Probation officers typically track more than 100 offenders and their challenges could increase as recent changes in state sentencing laws are directing more people to probation and community corrections programs rather than jail or prison, Hayden said.
Republican House Speaker Brian Bosma could not be reached for comment, and several Republican members of the Indiana Senate were either out of town or also could not be reached for comment.

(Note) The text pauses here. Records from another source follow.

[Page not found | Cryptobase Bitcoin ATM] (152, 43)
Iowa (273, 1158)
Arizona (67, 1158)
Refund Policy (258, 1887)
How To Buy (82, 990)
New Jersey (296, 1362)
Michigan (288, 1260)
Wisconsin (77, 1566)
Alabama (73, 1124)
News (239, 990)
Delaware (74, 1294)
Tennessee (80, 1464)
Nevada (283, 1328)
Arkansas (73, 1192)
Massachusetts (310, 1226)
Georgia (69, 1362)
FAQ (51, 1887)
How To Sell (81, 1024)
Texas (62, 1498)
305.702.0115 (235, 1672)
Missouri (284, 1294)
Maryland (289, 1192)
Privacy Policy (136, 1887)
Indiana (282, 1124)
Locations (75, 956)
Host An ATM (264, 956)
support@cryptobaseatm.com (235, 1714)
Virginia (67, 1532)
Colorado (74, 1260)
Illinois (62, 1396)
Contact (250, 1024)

Howell, who is from Jeffersonville, Indiana, faces weapons and ammunition charges stemming from his arrest in Santa Monica, California, hours after the deadly attack at a gay nightclub in Orlando, Florida. Police found in Howell's car a loaded assault rifle with magazines rigged to allow 60 shots to be fired in quick succession and 15 pounds of chemicals mixed and ready to explode. He also had two other loaded rifles, ammunition, a stun gun, a buck knife and a security badge.
Howell faces a child molestation charge in Indiana, allegations a local prosecutor said apparently spurred his cross-country journey to Los Angeles.
DeLaney criticized Indiana's "very, very limited" gun laws and said he wants to introduce bills that would ban large ammunition clips and "automatic military-type" weapons. He said he would also seek increased funding for county probation programs due to the new state sentencing laws.
Guy Relford, the owner of Tactical Firearms Training in Indianapolis and a Second Amendment attorney, called DeLaney's gun-control proposals a knee-jerk reaction to the Orlando shootings, in which 49 people died. He said DeLaney "simply doesn't understand anything about firearms."
Relford said the U.S. had a "so-called assault weapons" ban from 1994 to 2004 and a study by the National Institute of Justice — the U.S. Department of Justice's research, development and evaluation agency — found it had "no measureable effect on crime."
"Every time we have a mass shooting what these politicians want to do is to turn around and take guns out of the hands of everybody who didn't do it," Relford said.
Associated Press writer Tom Davies in Indianapolis contributed to this report.